GOAL OF THE EXERCISE:
Repeat exactly, and only, the lines of the entries below from the one with "The height and width of the screenshot is (660, 1031)." through the one with "Task: Click the smiling", both ends included.

DATASET RECORDS:

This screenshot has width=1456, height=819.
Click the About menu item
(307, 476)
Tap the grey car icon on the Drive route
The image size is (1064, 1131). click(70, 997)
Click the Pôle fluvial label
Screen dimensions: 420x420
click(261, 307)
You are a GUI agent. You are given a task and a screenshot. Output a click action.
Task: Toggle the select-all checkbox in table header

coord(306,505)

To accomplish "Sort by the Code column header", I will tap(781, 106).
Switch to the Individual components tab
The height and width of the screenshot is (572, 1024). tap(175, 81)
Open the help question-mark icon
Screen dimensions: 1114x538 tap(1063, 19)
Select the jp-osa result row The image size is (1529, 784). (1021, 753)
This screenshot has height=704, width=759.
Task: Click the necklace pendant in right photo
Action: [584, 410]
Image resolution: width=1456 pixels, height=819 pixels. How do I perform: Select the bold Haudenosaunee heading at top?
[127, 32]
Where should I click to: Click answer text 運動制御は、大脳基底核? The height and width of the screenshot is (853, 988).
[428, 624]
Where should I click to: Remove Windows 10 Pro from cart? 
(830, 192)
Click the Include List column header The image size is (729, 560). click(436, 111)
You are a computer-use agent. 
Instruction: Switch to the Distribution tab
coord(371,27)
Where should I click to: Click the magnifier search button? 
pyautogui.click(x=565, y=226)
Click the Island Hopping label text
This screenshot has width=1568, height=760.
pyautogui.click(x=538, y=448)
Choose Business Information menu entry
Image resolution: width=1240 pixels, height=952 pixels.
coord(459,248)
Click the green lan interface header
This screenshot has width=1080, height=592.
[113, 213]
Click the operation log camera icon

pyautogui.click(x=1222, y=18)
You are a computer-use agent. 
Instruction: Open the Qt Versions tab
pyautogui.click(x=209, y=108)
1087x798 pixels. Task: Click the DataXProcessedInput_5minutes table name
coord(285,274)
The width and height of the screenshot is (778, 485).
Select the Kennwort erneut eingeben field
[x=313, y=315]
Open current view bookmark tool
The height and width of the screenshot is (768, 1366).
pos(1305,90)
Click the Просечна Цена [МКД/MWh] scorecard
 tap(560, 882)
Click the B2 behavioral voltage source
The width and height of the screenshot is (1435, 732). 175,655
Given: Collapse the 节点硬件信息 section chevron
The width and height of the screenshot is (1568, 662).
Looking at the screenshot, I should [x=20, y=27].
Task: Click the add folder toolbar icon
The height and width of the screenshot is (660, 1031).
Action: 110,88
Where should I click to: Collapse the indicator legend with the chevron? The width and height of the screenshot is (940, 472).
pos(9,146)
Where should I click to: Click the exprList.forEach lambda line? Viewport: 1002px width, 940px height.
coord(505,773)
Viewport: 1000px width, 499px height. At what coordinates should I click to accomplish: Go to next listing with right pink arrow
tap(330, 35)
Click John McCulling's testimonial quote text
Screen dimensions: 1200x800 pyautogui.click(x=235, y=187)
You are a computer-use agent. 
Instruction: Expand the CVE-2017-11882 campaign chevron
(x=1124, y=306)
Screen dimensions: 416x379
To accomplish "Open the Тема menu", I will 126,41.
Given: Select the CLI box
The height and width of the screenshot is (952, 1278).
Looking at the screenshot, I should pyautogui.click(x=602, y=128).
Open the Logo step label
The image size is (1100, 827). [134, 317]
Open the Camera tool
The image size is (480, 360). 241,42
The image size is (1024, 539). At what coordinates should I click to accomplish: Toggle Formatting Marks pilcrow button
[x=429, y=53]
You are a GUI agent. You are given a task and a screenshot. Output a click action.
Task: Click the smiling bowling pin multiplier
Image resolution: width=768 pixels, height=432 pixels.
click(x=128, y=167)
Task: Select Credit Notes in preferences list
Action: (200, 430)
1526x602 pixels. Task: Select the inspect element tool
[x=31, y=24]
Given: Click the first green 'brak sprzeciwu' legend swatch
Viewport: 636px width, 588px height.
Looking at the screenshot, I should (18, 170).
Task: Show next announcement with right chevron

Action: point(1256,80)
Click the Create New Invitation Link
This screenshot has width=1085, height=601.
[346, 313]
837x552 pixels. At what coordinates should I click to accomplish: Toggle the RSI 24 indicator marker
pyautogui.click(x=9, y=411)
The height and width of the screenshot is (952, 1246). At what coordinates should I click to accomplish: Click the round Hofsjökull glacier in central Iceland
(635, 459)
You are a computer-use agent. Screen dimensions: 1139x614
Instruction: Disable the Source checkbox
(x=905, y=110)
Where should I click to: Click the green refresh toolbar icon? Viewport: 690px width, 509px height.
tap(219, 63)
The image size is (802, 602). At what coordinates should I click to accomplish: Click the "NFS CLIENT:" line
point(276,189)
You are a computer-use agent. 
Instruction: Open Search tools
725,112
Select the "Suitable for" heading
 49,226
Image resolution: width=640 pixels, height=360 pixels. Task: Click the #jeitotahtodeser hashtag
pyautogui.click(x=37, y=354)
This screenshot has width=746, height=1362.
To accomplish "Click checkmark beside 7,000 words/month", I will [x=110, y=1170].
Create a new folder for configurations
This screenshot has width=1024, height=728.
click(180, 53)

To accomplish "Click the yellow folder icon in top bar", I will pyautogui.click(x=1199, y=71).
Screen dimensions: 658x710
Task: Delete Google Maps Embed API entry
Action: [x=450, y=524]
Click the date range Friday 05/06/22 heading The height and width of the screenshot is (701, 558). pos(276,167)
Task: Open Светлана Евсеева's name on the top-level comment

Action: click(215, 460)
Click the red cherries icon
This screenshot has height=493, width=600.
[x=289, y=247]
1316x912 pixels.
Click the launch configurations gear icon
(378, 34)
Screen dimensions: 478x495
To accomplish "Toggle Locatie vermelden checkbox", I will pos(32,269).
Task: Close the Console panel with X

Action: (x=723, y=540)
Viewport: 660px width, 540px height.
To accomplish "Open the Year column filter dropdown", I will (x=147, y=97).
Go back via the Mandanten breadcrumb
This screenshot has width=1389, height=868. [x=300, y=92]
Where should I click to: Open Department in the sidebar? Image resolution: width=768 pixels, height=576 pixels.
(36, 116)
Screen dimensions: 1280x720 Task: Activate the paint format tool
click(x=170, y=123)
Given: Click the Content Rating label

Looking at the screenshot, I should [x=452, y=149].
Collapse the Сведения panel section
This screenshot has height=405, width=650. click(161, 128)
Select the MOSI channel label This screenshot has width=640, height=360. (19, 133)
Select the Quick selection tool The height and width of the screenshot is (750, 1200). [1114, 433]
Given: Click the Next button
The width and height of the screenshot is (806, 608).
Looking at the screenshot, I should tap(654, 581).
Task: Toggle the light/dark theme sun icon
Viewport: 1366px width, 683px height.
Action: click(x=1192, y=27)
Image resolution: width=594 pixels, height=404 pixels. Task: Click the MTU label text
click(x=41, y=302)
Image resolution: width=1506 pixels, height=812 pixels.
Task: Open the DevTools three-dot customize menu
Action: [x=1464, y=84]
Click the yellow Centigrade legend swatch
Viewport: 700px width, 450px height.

WRITTEN REPLY:
The height and width of the screenshot is (660, 1031).
Action: 110,88
Where should I click to: Collapse the indicator legend with the chevron? The width and height of the screenshot is (940, 472).
pos(9,146)
Where should I click to: Click the exprList.forEach lambda line? Viewport: 1002px width, 940px height.
coord(505,773)
Viewport: 1000px width, 499px height. At what coordinates should I click to accomplish: Go to next listing with right pink arrow
tap(330, 35)
Click John McCulling's testimonial quote text
Screen dimensions: 1200x800 pyautogui.click(x=235, y=187)
You are a computer-use agent. 
Instruction: Expand the CVE-2017-11882 campaign chevron
(x=1124, y=306)
Screen dimensions: 416x379
To accomplish "Open the Тема menu", I will 126,41.
Given: Select the CLI box
The height and width of the screenshot is (952, 1278).
Looking at the screenshot, I should pyautogui.click(x=602, y=128).
Open the Logo step label
The image size is (1100, 827). [134, 317]
Open the Camera tool
The image size is (480, 360). 241,42
The image size is (1024, 539). At what coordinates should I click to accomplish: Toggle Formatting Marks pilcrow button
[x=429, y=53]
You are a GUI agent. You are given a task and a screenshot. Output a click action.
Task: Click the smiling bowling pin multiplier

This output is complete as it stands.